2013年02月09日
業態レボリューション-5 ~総集編~
アベノミクスによるゲリラ豪雨のような好景気で、大企業の経営陣が狂喜乱舞しているらしい今日この頃、みなさんいかがお過ごしでしょうか?
長いようで短かった「業態レボリューション」も、いよいよ最終回です。
今回は総集編として、これからの企業経営をどうしてゆくか、その注目点と方針について書いてみたいと思います。

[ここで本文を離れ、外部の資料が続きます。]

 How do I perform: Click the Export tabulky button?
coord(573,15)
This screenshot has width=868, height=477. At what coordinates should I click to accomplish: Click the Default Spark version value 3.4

アベノミクスが不安で不安で、夜も眠れないみなさんにとって必見の、刮目に値する記事ですので、是非読んでみてください。
これまでの記事はこんな感じです。
業態レボリューション-1 ~成功の裏に「業態革命」あり・農業編~
業態レボリューション-2 ~農における業態革命の成功ポイント~
業態レボリューション-3 ~業態革命の背景と必要性~
業態レボリューション-4 ~農と塾における業態革命~
まず押さえておきたいのが時代認識ですね。
1970年代に貧困が消滅して以来、人々の欠乏は物的なものから類的なもの(人と人とのつながり、心のありよう)に移行してきています。
その結果、仕事に充足を生み出すポイントとして、
共認充足需要
自給志向・独学志向・自習志向
脱市場⇒供給者発の需給関係
といった流れが顕在化してきました。
この流れを、改めて今回の記事で検証してゆきましょう。
共認充足需要とは?
現在の社会全体について言えるのが、共認充足が全てという形になってきていることです。
まず目に付くのは、マスコミ及びネットの発展です。
テレビや新聞による娯楽・情報の提供で『共通の話題』が作られ、狭義の共認充足がつくられます。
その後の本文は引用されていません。